Only the lines from the one holding "Viewport: 389px width, 478px height." to the end of the data should be echoed, exactly as they appear, minus the pictures.
== Given information
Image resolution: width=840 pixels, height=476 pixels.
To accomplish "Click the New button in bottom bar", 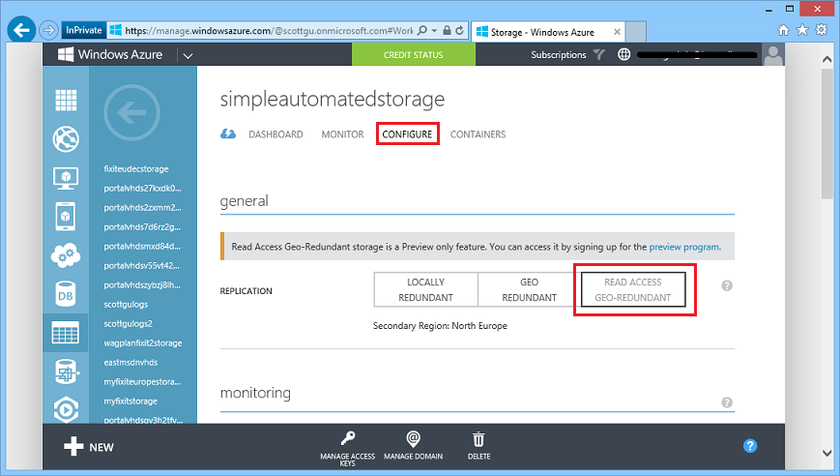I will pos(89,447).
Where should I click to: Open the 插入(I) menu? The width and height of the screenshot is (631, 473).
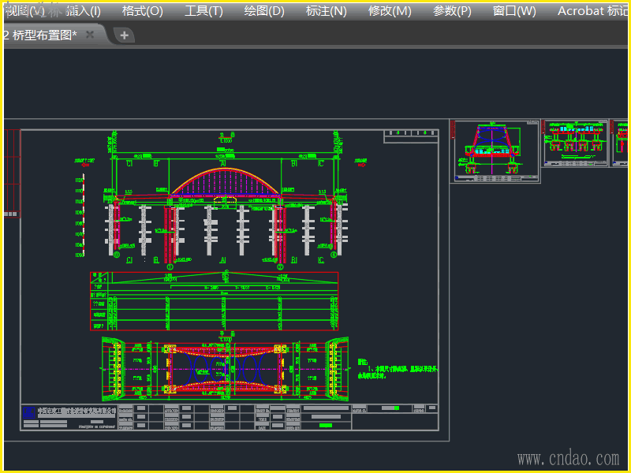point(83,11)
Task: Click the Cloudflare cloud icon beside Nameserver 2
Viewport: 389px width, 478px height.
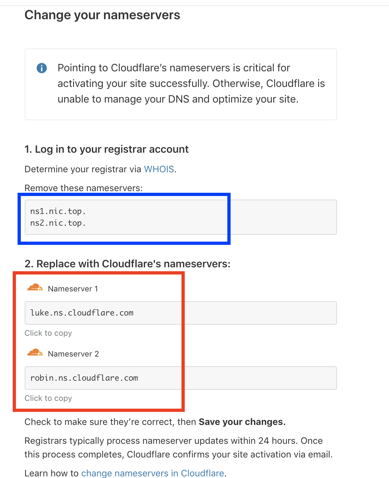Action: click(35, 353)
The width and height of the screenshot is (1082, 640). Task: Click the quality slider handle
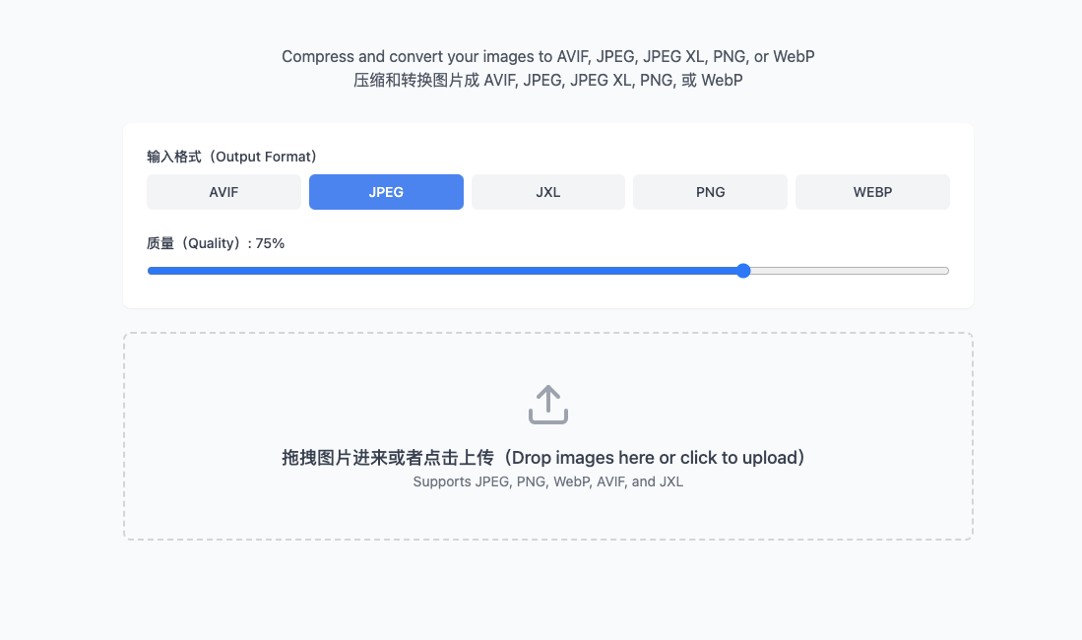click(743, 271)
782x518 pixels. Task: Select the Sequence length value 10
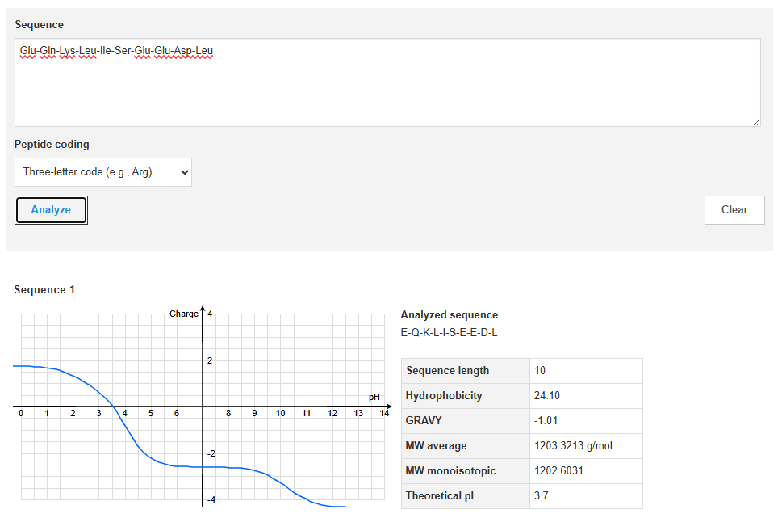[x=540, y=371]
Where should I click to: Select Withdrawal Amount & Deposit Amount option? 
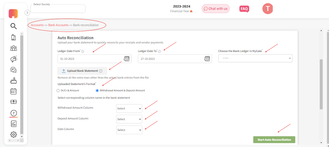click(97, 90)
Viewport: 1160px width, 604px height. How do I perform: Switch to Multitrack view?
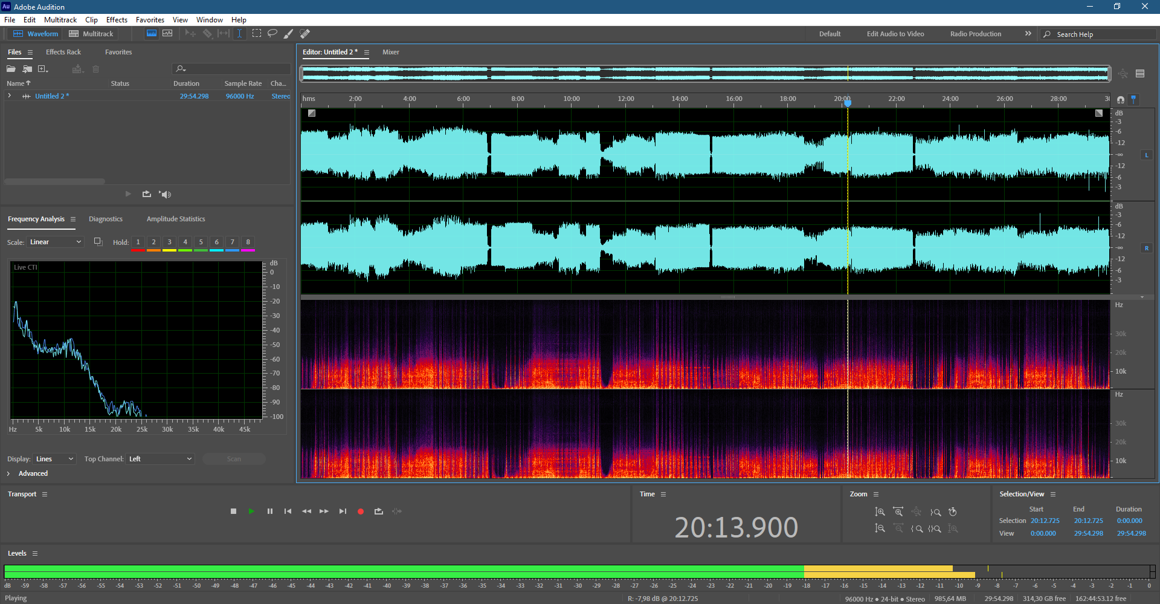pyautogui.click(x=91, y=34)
====
▶ Exercise result
Viewport: 389px width, 478px height.
Action: click(35, 353)
The width and height of the screenshot is (1082, 640). Task: Click the quality slider handle
click(743, 271)
782x518 pixels. Task: Select the Sequence length value 10
[x=540, y=371]
Where should I click to: Select Withdrawal Amount & Deposit Amount option? 
click(97, 90)
Viewport: 1160px width, 604px height. How do I perform: Switch to Multitrack view?
pyautogui.click(x=91, y=34)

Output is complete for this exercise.